| What to work on |
In the records below, find the line containing "How do I perform: Click" and repeat it and every line after it exactly, without pictures.

══ Dataset excerpts

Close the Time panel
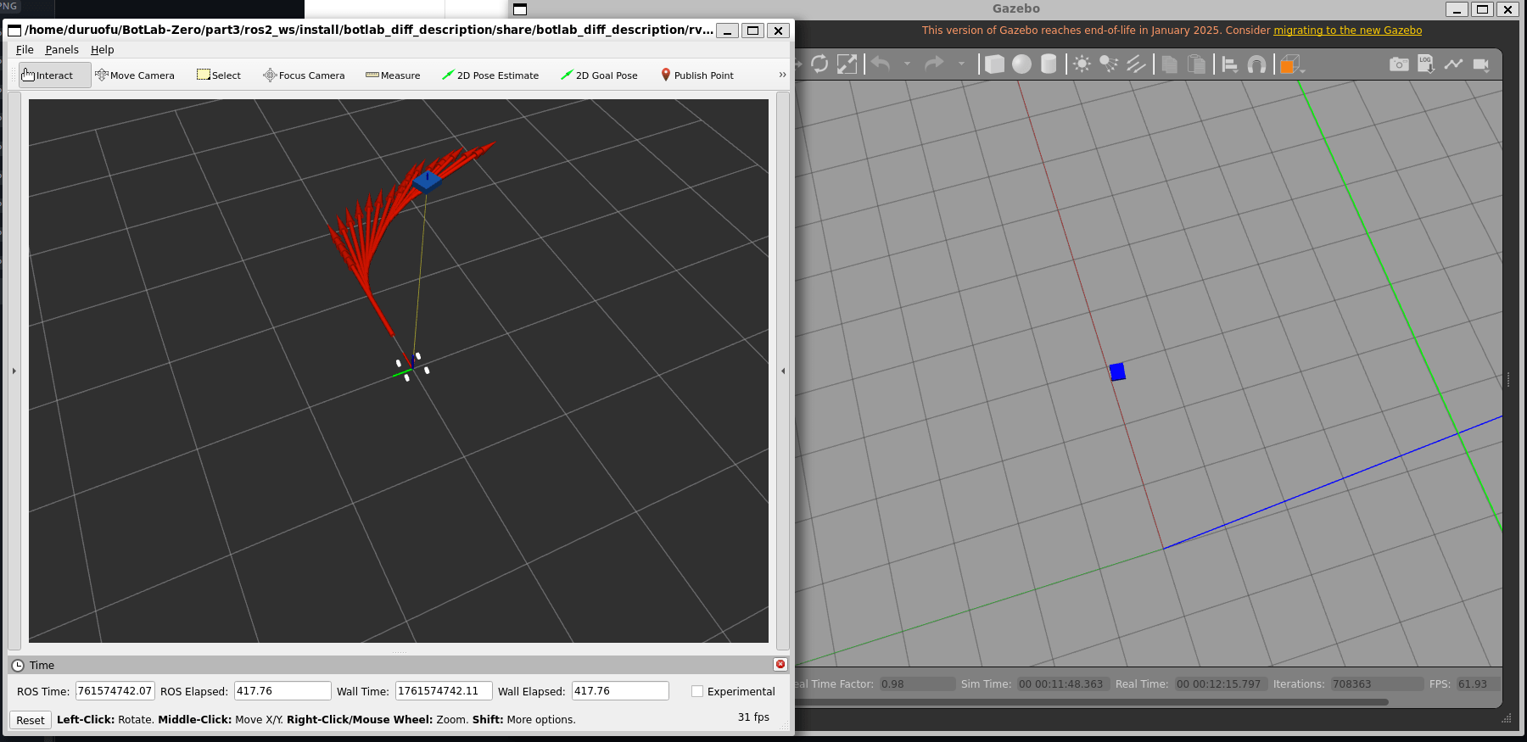 (x=780, y=664)
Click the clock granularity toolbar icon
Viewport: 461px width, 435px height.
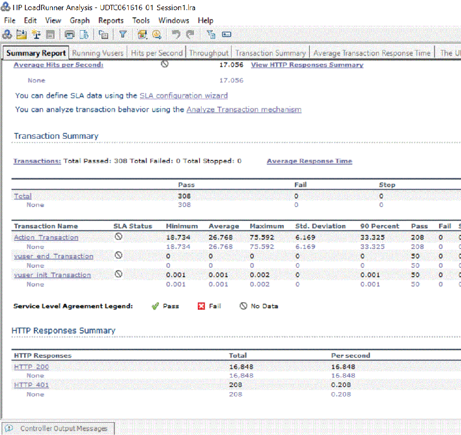(157, 34)
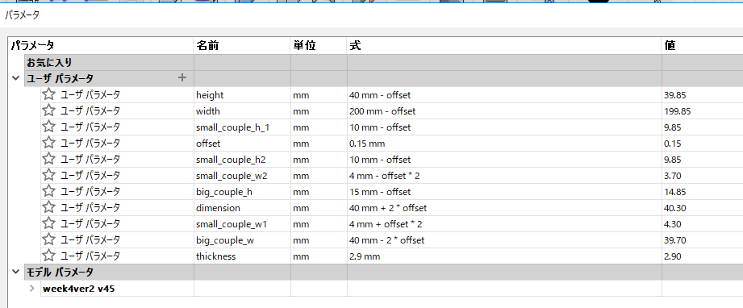743x308 pixels.
Task: Edit the height expression cell
Action: coord(504,95)
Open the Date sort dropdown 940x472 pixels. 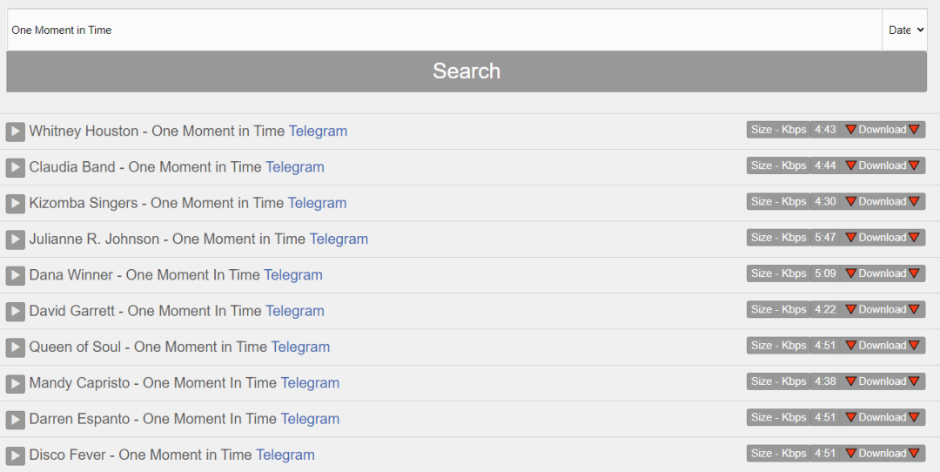click(x=905, y=30)
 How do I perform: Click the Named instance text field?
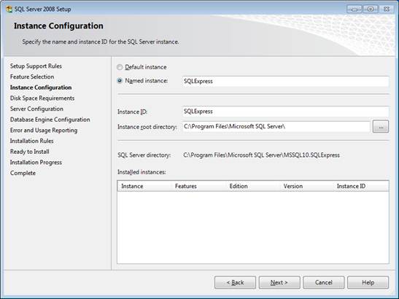(x=286, y=81)
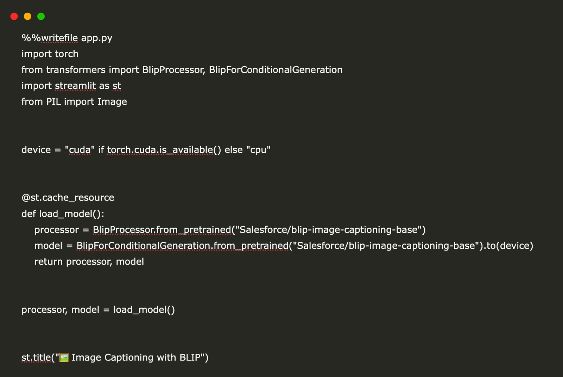Click the picture emoji in the title string
Viewport: 563px width, 377px height.
64,357
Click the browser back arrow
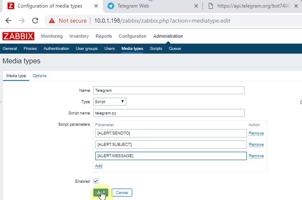 [9, 21]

════

| Solution to this task |
 How do I perform: Click the Named instance text field?
(x=286, y=81)
Click the picture emoji in the title string
Viewport: 563px width, 377px height.
64,357
Click the browser back arrow
 [9, 21]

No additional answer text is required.